Religion In Public Schools

Why It's A Church/State Separation Issue

Parents & students should make their own decisions about religion.

Parents should feel comfortable sending their children to public schools and not fear that they will be preached to or forced to pray according to someone else’s faith tradition. Students may engage in truly voluntary prayer, may read the Bible in a non-disruptive way and may form religious clubs that meet after school—but it has to be their choice. They can also talk to fellow students about religion, so long as it isn’t harassing. But public schools may not pressure students to engage in prayer or other religious activities.

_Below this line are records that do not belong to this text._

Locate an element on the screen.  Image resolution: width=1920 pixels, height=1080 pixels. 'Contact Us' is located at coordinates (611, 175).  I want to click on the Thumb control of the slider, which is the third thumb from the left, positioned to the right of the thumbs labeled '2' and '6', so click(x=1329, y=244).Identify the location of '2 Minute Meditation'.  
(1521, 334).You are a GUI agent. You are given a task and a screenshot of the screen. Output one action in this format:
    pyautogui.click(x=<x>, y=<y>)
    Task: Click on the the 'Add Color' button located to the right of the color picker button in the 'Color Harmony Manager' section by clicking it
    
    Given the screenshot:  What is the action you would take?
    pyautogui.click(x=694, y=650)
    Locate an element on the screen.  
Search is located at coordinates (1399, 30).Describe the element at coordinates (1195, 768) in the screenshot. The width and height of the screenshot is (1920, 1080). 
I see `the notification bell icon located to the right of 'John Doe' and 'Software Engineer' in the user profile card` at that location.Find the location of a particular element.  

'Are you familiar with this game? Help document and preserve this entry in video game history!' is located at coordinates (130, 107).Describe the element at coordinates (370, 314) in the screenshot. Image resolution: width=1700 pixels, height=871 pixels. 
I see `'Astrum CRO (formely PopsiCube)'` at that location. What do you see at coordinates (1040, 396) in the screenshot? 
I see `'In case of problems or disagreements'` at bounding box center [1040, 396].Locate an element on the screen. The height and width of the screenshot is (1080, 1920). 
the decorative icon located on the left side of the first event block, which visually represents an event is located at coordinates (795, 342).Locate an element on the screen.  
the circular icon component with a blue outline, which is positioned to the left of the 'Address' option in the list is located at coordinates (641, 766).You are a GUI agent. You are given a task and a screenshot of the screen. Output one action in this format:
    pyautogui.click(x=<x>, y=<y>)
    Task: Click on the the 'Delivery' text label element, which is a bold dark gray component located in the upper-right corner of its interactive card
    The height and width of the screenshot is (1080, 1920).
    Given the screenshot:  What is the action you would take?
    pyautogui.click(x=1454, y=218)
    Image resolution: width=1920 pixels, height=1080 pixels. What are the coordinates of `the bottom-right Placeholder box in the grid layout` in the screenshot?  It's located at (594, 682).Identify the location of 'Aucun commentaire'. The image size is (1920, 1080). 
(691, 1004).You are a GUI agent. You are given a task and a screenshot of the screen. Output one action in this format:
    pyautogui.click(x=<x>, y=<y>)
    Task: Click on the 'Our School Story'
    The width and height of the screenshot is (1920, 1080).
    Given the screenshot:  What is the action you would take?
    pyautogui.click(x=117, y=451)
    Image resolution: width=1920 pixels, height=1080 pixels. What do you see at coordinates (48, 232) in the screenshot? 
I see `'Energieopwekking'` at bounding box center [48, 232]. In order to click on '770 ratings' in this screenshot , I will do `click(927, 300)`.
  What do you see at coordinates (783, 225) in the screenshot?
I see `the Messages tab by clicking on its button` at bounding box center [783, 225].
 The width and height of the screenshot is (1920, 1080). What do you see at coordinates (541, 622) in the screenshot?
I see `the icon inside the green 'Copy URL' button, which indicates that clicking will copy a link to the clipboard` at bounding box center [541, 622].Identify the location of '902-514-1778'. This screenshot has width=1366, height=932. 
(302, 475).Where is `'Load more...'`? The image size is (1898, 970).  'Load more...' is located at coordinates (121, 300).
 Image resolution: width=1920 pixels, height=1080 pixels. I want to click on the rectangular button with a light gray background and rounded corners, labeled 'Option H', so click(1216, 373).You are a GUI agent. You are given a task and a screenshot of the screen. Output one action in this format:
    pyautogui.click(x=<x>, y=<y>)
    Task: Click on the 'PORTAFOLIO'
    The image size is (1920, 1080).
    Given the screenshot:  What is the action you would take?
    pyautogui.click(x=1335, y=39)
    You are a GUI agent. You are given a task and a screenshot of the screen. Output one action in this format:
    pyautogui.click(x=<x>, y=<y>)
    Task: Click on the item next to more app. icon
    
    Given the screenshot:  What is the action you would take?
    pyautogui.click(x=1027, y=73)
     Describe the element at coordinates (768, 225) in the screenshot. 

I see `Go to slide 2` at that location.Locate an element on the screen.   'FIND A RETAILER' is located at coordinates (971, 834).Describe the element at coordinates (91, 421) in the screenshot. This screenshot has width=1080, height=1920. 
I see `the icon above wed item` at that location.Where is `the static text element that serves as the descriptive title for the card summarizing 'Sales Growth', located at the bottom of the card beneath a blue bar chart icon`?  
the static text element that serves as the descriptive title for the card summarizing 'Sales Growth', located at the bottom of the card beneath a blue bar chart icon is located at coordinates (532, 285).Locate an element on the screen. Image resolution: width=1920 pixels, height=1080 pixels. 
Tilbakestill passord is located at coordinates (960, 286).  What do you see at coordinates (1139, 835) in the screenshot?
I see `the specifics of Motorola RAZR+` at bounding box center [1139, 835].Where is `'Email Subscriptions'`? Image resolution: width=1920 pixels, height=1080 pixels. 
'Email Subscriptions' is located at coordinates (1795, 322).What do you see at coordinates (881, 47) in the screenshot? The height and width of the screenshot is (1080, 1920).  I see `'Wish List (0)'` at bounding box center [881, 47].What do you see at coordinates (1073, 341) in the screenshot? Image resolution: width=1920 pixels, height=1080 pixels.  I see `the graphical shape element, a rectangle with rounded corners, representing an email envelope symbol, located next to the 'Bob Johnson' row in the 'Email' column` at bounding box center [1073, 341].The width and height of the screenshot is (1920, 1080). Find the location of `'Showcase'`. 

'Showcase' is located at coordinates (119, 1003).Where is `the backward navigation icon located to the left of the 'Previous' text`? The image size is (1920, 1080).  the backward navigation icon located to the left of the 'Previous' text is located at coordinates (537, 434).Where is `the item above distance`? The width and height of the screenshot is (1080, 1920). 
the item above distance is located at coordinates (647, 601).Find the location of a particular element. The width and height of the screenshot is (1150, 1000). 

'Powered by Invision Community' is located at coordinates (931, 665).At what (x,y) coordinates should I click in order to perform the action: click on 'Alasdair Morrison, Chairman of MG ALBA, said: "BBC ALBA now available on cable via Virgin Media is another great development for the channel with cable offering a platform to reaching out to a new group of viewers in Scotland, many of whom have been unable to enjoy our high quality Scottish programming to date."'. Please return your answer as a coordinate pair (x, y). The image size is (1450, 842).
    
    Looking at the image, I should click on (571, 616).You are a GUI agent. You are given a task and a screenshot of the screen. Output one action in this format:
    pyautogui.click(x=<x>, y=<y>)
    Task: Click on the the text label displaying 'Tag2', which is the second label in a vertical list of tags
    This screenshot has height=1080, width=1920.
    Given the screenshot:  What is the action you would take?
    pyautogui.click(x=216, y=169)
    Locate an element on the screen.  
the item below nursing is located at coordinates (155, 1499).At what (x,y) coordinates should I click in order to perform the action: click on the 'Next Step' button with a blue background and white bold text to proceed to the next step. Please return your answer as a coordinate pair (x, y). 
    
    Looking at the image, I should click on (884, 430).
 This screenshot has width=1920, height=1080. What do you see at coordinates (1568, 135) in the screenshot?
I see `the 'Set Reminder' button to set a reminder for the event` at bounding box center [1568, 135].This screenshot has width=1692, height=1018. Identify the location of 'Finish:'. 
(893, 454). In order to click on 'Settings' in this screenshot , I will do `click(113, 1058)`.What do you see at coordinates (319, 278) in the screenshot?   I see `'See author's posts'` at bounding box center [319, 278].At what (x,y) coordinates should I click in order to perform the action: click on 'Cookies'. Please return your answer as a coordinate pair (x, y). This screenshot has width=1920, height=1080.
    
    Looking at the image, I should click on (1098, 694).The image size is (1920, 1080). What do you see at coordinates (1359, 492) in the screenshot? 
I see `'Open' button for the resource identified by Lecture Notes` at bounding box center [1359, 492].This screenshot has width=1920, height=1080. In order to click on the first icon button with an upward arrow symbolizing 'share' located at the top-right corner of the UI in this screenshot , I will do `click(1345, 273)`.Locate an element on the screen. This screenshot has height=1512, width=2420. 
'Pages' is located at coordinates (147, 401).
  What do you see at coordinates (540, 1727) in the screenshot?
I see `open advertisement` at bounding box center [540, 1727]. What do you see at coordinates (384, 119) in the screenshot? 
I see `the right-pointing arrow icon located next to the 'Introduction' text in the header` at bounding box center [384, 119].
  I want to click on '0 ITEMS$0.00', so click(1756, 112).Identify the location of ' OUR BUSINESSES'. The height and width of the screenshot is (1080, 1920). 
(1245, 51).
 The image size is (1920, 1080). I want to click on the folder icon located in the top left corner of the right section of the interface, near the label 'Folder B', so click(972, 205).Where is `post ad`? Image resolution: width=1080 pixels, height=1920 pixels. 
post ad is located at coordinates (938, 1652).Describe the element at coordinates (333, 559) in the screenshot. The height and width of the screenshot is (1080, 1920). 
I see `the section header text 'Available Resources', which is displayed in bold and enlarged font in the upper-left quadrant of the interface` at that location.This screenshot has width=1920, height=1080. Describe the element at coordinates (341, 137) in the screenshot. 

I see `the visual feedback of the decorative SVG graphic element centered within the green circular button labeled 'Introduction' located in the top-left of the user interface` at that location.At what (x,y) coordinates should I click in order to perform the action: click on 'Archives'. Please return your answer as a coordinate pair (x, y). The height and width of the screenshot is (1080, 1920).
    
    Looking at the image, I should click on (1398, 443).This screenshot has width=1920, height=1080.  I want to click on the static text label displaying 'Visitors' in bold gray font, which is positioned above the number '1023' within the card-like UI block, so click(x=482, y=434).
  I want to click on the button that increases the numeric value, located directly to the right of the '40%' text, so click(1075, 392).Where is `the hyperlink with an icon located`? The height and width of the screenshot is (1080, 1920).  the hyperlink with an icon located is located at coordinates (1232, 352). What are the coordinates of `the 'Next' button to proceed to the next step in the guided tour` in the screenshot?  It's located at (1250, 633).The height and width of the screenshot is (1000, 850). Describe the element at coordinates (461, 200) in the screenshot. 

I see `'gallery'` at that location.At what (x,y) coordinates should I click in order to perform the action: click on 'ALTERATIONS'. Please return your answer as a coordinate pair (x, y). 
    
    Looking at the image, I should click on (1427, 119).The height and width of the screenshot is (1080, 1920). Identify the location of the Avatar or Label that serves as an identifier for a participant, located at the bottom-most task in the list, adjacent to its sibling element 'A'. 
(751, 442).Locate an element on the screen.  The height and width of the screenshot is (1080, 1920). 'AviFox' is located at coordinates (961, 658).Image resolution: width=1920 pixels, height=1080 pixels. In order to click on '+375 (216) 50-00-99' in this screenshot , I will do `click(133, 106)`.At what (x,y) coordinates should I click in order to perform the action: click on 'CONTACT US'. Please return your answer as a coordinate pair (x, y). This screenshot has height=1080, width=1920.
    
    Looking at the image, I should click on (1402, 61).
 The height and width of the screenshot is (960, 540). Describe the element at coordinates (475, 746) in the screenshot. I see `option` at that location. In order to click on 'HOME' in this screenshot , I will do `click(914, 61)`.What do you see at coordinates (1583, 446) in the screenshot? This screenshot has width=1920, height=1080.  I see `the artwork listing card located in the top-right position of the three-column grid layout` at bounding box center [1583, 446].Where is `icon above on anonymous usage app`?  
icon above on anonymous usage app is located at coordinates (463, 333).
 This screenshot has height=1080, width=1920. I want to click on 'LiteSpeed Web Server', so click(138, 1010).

The separation of church and state ensures that:

Public schools can teach, but not preach, about religion. Public schools may instruct students about religion in an even-handed, objective manner, such as discussing the impact of religion on history, art, music and literature, or teaching a course on comparative religion. But they may not teach religiously based curriculum.

Sound science and history is taught in public schools. Public schools may not teach religious doctrine, like creationism and intelligent design, in science class, nor may they disparage proven scientific theories like evolution because some believe it conflicts with their religion. Further, public schools may not teach inaccurate versions of American history that are based on religious teachings.


Students feel like part of their school community. They aren’t singled out or excluded because they have different religious beliefs— or none. School assemblies with religious content and coaches who lead prayers in the locker room, for example, alienate students who belong to minority religions or are nontheists, and discourage many students from fully participating in school life. School officials may not punish students for refusing to participate in these religious activities.

Your taxpayer dollars fund secular education, not religious education. No one should be forced to fund religious education whether they disagree—or even agree—with what is taught. That is why public schools should not promote religion, and why taxpayer dollars should never pay for tuition at private religious schools.